Task to carry out: The answer must be an exact transcription of all the records below.

Dataset items:
§ §
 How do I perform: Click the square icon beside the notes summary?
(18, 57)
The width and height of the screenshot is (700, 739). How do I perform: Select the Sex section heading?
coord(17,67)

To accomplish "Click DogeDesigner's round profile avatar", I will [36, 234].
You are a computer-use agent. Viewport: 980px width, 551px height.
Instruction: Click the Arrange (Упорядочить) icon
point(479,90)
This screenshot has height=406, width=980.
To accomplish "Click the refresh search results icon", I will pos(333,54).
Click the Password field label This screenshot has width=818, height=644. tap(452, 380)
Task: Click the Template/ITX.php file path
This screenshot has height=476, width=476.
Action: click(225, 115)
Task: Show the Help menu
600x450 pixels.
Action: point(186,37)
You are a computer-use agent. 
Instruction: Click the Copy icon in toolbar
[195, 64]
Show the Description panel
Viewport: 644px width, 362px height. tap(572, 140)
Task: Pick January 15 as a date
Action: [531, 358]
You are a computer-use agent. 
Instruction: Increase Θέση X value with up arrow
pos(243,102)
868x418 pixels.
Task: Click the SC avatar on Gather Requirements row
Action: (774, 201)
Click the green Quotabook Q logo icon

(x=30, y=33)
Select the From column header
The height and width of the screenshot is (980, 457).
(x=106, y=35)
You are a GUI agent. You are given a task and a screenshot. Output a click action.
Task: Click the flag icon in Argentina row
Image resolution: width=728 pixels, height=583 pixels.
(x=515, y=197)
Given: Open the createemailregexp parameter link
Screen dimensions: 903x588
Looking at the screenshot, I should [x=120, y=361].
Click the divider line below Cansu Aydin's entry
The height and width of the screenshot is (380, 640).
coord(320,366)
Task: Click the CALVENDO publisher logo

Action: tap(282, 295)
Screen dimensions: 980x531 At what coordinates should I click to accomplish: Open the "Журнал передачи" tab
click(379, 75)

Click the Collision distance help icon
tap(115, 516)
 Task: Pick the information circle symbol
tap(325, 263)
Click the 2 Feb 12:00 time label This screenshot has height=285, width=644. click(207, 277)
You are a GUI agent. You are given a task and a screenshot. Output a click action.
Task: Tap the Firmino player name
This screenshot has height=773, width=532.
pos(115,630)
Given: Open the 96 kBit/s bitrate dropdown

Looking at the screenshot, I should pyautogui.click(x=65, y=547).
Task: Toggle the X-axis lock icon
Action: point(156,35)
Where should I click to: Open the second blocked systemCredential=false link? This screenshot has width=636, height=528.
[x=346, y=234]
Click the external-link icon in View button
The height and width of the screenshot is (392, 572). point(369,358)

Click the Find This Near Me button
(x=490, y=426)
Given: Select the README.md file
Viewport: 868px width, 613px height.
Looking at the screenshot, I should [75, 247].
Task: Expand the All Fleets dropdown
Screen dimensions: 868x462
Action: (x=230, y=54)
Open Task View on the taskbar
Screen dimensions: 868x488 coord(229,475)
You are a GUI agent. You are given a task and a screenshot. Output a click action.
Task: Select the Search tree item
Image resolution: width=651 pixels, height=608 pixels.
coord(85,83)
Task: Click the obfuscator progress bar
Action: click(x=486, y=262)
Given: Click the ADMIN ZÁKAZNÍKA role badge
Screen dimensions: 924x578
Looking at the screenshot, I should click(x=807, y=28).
§ §
Solution:
 How do I perform: Click the square icon beside the notes summary?
(18, 57)
The width and height of the screenshot is (700, 739). How do I perform: Select the Sex section heading?
coord(17,67)

To accomplish "Click DogeDesigner's round profile avatar", I will [36, 234].
You are a computer-use agent. Viewport: 980px width, 551px height.
Instruction: Click the Arrange (Упорядочить) icon
point(479,90)
This screenshot has height=406, width=980.
To accomplish "Click the refresh search results icon", I will pos(333,54).
Click the Password field label This screenshot has width=818, height=644. tap(452, 380)
Task: Click the Template/ITX.php file path
This screenshot has height=476, width=476.
Action: click(225, 115)
Task: Show the Help menu
600x450 pixels.
Action: point(186,37)
You are a computer-use agent. 
Instruction: Click the Copy icon in toolbar
[195, 64]
Show the Description panel
Viewport: 644px width, 362px height. tap(572, 140)
Task: Pick January 15 as a date
Action: [531, 358]
You are a computer-use agent. 
Instruction: Increase Θέση X value with up arrow
pos(243,102)
868x418 pixels.
Task: Click the SC avatar on Gather Requirements row
Action: (774, 201)
Click the green Quotabook Q logo icon

(x=30, y=33)
Select the From column header
The height and width of the screenshot is (980, 457).
(x=106, y=35)
You are a GUI agent. You are given a task and a screenshot. Output a click action.
Task: Click the flag icon in Argentina row
Image resolution: width=728 pixels, height=583 pixels.
(x=515, y=197)
Given: Open the createemailregexp parameter link
Screen dimensions: 903x588
Looking at the screenshot, I should [x=120, y=361].
Click the divider line below Cansu Aydin's entry
The height and width of the screenshot is (380, 640).
coord(320,366)
Task: Click the CALVENDO publisher logo

Action: tap(282, 295)
Screen dimensions: 980x531 At what coordinates should I click to accomplish: Open the "Журнал передачи" tab
click(379, 75)

Click the Collision distance help icon
tap(115, 516)
 Task: Pick the information circle symbol
tap(325, 263)
Click the 2 Feb 12:00 time label This screenshot has height=285, width=644. click(207, 277)
You are a GUI agent. You are given a task and a screenshot. Output a click action.
Task: Tap the Firmino player name
This screenshot has height=773, width=532.
pos(115,630)
Given: Open the 96 kBit/s bitrate dropdown

Looking at the screenshot, I should pyautogui.click(x=65, y=547).
Task: Toggle the X-axis lock icon
Action: point(156,35)
Where should I click to: Open the second blocked systemCredential=false link? This screenshot has width=636, height=528.
[x=346, y=234]
Click the external-link icon in View button
The height and width of the screenshot is (392, 572). point(369,358)

Click the Find This Near Me button
(x=490, y=426)
Given: Select the README.md file
Viewport: 868px width, 613px height.
Looking at the screenshot, I should [75, 247].
Task: Expand the All Fleets dropdown
Screen dimensions: 868x462
Action: (x=230, y=54)
Open Task View on the taskbar
Screen dimensions: 868x488 coord(229,475)
You are a GUI agent. You are given a task and a screenshot. Output a click action.
Task: Select the Search tree item
Image resolution: width=651 pixels, height=608 pixels.
coord(85,83)
Task: Click the obfuscator progress bar
Action: click(x=486, y=262)
Given: Click the ADMIN ZÁKAZNÍKA role badge
Screen dimensions: 924x578
Looking at the screenshot, I should click(x=807, y=28).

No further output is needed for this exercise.